Thursday, November 30, 2006

What if there were only four people in the world, and two of them were assholes?

Just got back from Profile Theatre's production of "Fat Pig," which has been extended like 60 times because all of Chicago has a huge crush on the title character. She's played by Deborah Hearst, an actress so thoroughly charming that she nearly throws the entire premise of the play. Her character, Helen, lives in this awful tiny world where fat girls will never be loved, but honey, it's a traverse theatre. I looked right across the stage and saw an audience of the smitten.

She has pretty killer chemistry with Tom, the real main character, while giving every impression of being out of his league. He's a weak man, with awful friends, and geeky on the essential level (ie, lost and unsure), but dammed if they aren't completely adorable together. Against my better judgement (this is a Labute play, after all), my romantic comedy rah-rah juices got going. I was emotionally involved to the point that I wanted to take off my shoe and throw it at the villain.

Of course (and this doesn't qualify as a spoiler), Tom's smarmy little co-worker/male buddy and psychotic but toned coworker/ex eventually crush the relationship by being meanies. And this hurt, and hit home as it happened, but it didn't quite succeed as a "scathing indictment." I know society is pretty rough on the overweight, but the two meanies were way too over the top to make me, I don't know, question my own behavior or that of anyone I know. (This was in the writing, btw, not the performances.) They were worthless people. Why would any human being talk to them for more than two minutes?

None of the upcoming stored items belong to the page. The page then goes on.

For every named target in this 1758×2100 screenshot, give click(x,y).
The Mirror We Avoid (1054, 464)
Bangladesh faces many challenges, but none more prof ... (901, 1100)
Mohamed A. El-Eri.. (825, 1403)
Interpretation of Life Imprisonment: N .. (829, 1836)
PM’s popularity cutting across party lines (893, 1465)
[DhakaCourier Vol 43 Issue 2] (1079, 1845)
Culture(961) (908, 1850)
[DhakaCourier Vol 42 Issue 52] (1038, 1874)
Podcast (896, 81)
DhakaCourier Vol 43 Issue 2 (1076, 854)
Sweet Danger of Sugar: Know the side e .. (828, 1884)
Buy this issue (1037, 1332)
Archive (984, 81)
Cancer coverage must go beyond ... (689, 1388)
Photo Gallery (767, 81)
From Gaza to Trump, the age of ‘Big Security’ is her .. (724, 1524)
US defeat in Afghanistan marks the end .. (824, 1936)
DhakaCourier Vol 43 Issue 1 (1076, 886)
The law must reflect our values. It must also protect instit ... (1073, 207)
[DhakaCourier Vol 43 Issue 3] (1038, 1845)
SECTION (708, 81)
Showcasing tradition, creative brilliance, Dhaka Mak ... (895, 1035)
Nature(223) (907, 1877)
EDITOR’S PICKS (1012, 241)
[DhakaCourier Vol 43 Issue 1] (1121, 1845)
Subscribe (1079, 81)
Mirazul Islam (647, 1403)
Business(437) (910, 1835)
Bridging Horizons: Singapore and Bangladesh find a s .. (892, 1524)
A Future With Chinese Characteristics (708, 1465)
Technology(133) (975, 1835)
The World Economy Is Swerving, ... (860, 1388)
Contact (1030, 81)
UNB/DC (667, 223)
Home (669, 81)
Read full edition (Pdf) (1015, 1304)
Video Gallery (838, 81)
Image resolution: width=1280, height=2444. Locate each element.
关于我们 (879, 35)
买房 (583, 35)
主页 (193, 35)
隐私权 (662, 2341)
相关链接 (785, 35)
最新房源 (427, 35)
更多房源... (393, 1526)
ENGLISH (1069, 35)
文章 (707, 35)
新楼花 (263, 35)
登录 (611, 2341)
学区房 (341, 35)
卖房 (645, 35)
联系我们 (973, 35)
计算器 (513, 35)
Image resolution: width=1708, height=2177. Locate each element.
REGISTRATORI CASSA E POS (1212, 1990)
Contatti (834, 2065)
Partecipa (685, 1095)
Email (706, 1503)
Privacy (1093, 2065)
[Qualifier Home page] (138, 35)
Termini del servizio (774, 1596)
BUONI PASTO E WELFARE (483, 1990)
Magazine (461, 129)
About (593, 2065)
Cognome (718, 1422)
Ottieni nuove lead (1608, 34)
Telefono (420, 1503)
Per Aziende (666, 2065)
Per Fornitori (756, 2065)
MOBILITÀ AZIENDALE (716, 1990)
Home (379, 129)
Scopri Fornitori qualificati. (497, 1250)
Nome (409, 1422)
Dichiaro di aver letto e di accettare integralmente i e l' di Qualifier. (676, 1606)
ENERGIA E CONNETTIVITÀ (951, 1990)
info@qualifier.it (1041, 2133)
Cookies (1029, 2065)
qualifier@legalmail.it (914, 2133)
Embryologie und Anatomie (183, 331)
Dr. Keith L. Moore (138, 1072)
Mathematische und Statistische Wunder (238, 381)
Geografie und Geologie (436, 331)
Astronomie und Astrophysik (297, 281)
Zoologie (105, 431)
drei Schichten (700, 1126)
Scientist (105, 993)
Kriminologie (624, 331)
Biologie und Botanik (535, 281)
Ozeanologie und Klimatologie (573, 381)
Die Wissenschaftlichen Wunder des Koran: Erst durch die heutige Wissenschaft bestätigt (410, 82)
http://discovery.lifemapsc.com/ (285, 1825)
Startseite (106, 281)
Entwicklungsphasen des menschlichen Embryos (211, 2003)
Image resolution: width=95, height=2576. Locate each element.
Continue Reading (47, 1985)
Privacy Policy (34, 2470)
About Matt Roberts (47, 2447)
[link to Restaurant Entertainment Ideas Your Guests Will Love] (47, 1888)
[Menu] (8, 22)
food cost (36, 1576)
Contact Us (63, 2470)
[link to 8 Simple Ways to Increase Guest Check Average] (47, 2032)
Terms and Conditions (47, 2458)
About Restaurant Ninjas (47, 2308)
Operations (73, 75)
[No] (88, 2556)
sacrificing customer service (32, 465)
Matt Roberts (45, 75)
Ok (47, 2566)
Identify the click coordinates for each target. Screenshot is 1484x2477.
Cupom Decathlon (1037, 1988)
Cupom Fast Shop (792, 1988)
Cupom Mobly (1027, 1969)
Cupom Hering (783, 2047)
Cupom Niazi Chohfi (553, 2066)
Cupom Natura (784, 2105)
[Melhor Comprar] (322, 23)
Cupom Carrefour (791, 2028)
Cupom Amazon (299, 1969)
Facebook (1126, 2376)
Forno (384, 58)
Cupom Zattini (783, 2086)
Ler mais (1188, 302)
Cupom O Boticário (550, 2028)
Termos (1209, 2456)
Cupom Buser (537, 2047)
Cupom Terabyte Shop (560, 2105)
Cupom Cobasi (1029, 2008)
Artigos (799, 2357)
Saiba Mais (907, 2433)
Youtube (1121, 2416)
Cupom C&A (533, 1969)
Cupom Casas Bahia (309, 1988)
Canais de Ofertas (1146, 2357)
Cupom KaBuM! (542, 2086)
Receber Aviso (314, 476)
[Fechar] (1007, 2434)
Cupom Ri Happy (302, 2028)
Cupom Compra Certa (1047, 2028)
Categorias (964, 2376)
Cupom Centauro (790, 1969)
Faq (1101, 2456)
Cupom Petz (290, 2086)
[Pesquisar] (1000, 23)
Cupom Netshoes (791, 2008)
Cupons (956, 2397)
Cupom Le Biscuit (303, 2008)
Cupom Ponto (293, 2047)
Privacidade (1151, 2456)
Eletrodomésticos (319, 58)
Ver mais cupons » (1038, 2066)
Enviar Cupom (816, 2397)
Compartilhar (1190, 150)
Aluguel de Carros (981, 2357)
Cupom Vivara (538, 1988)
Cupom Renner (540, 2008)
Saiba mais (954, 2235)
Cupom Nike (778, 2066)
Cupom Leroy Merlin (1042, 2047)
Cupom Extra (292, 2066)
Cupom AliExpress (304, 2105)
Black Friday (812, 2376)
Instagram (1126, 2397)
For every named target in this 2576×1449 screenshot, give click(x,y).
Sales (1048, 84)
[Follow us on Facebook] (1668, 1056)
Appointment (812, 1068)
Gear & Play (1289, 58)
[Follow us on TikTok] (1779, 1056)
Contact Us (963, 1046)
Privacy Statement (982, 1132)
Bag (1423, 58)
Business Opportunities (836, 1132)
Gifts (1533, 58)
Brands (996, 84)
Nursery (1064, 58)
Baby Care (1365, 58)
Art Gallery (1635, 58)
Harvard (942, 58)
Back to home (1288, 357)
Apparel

Of course, this is often my problem when watching claustrophobic four-person dramas that expose the vicious deceit in romance and other relations. I just want to scream "Meet some goddamn new people!" Seriously. There are other people in the world, right? Take your girlfriend and go looking for them.

Saturday, November 25, 2006

Christmas is the best time of the year...

...to be drunk. Ah. I just got back from 500 Clown Christmas Carol. Children, I've been ill lately, so ill and fatigued that I seriously considered skipping a party being thrown in my own apartment. But no longer! 500 Clown has reignited my holiday spirit. Using nothing but pop music and worrying stunts. For indeed, one MUST dance like a monkey if one wants to dance. Excuse me, there's a party happening over there that I must attend to.

Thursday, November 23, 2006

Crushin' on Russians

Last night, I saw the imported Russian all-male 12th Night at Chicago Shakespeare. Sorry it took me so long to post. I had much drinking to do last night, and much eating to do today. Sneck up!

Anyway, lovely, wonderful production, populated by fit slavic dreamboats who are, to the man, glittering film stars in the mother country, appearing in such movies as "Investigation is Led by Experts" and "Siberian Barber."* (The audience was packed with swooning emigrees.) Unlike most English- speaking glittering film stars, these boys can act on stage. Lots to enjoy, but my unrealistic crush of the night turned out to be their Feste. On stage, he was basically Boy George. But how cute at the after party!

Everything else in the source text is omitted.